▶ Work required: Could you filter the records below down to the lines that include the word "virtuelle"?

▶ Data provided:
━━━━
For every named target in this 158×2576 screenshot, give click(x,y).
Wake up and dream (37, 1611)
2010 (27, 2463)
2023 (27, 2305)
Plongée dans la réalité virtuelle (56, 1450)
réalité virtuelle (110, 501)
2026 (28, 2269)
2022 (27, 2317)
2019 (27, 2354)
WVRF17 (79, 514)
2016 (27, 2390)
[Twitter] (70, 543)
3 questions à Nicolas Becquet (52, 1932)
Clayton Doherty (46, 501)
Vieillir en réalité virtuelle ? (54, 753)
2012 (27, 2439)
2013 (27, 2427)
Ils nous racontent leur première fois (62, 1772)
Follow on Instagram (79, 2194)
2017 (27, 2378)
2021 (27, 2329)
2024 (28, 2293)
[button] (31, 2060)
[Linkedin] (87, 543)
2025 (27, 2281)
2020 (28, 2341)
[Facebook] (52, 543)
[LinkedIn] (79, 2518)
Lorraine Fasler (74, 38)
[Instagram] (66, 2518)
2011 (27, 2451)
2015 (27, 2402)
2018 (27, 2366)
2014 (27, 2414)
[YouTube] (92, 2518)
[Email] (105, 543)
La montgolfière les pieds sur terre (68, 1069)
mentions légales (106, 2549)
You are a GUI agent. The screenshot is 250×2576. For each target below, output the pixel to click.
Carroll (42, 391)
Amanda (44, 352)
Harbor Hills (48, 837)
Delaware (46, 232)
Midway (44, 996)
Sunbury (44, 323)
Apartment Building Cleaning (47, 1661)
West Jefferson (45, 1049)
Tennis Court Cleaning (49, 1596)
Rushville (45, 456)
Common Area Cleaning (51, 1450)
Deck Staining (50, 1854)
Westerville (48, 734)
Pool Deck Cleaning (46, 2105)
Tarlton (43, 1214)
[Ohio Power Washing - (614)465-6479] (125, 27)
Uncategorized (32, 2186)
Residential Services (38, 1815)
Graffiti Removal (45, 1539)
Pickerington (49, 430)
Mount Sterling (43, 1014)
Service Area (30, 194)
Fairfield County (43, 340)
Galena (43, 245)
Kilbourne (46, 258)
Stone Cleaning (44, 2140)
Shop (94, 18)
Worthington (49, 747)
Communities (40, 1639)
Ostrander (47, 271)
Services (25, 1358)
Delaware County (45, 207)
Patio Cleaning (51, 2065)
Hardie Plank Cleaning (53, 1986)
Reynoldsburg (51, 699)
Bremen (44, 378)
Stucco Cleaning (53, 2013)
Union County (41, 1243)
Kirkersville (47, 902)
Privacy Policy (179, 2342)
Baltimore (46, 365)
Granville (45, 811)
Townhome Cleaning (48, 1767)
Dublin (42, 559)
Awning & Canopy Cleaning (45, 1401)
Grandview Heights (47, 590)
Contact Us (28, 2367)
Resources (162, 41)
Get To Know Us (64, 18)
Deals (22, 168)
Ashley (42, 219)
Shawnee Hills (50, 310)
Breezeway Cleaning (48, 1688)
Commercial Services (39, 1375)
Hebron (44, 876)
━━━━
▶ Answer for the task:
Plongée dans la réalité virtuelle (56, 1450)
réalité virtuelle (110, 501)
Vieillir en réalité virtuelle ? (54, 753)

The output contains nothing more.